WHAT TO PRODUCE> What lines below contain the string "computer"? List them all.

DATA UNDER STUDY>
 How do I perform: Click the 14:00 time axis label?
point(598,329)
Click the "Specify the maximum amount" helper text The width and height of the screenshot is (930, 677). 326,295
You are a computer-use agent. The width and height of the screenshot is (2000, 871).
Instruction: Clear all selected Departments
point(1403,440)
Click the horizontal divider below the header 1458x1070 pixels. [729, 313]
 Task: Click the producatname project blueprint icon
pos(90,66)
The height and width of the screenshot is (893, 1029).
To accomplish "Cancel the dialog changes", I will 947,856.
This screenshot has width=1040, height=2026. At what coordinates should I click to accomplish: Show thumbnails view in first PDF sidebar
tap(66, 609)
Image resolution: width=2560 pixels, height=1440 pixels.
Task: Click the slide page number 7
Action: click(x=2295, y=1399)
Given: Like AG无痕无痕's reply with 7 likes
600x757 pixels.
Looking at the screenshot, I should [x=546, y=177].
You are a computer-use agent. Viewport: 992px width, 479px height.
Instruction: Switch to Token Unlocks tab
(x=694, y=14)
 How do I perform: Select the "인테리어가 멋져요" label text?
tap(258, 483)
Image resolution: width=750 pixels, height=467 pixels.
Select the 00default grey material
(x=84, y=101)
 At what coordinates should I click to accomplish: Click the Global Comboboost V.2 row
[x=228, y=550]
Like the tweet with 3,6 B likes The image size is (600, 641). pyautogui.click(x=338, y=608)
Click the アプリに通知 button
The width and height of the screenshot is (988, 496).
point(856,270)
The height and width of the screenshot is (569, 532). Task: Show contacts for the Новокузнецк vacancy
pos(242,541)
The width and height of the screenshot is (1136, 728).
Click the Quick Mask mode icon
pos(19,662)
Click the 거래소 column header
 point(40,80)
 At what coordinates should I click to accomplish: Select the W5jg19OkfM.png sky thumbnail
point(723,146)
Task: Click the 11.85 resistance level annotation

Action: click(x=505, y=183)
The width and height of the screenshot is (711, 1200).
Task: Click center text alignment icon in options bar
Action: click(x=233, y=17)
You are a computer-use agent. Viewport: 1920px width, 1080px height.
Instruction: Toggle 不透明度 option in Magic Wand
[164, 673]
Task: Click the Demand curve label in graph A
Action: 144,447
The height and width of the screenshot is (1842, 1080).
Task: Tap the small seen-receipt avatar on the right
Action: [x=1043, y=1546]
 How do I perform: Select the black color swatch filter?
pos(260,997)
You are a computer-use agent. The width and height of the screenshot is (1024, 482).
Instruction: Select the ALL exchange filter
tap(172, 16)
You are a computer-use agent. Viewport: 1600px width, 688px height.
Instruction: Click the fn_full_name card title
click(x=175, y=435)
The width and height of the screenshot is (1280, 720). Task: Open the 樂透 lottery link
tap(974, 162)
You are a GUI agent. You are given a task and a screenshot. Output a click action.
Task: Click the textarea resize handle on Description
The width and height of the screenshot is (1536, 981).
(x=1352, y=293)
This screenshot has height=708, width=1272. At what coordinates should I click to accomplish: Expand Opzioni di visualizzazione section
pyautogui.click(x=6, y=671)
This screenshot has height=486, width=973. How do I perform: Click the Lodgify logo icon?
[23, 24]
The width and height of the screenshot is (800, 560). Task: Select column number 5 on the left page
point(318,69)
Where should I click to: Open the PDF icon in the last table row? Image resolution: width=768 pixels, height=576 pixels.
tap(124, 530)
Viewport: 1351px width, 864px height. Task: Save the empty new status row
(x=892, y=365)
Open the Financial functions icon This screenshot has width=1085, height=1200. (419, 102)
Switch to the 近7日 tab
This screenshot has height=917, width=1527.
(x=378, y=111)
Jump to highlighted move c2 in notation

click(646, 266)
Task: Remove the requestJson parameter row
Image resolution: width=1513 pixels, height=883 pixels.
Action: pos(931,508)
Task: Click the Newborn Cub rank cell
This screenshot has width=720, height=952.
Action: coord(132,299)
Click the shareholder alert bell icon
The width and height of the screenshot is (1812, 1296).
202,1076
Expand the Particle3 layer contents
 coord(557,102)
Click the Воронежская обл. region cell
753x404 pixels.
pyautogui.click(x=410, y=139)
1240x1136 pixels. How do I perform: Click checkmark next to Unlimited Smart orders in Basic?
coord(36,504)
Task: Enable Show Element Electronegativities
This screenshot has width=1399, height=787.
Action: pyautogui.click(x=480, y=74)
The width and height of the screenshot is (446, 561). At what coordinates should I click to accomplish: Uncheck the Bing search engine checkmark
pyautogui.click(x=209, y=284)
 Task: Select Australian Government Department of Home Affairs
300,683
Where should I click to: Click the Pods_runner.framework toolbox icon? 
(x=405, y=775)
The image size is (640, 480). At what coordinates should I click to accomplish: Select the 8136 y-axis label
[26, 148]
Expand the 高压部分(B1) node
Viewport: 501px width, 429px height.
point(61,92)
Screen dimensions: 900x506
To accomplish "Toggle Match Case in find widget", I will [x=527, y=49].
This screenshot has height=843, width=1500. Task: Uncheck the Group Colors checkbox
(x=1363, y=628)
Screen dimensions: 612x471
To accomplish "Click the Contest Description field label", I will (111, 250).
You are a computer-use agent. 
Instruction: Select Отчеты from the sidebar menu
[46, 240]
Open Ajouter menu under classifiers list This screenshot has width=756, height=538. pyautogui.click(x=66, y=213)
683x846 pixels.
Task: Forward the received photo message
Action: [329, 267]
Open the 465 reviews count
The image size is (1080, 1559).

ANSWER SPACE>
You are a computer-use agent. The width and height of the screenshot is (2000, 871).
You are a computer-use agent. Viewport: 992px width, 479px height.
You are a computer-use agent. Viewport: 1920px width, 1080px height.
You are a computer-use agent. The width and height of the screenshot is (1024, 482).
You are a computer-use agent. Viewport: 1600px width, 688px height.
You are a computer-use agent. 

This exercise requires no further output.